## TASK DESCRIPTION
Copy the records from the line containing "453x325 pixels. How" through the end of the records, inclusive, substituting "Vulkan" for "DirectX" and keeping everything else unchanged. Omit the pictures.

[Saved entries]
= = = = = = =

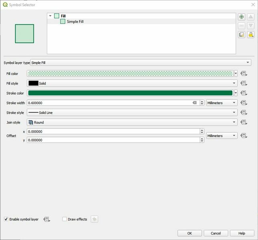
Task: Click the Offset x value field
Action: pos(112,131)

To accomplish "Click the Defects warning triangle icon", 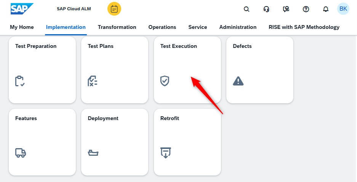I will [238, 81].
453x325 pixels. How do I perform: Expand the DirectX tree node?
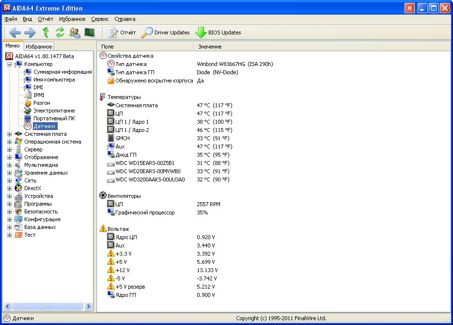[x=9, y=188]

= = = = = = =

## SOLUTION
453x325 pixels. How do I perform: Expand the Vulkan tree node?
[x=9, y=188]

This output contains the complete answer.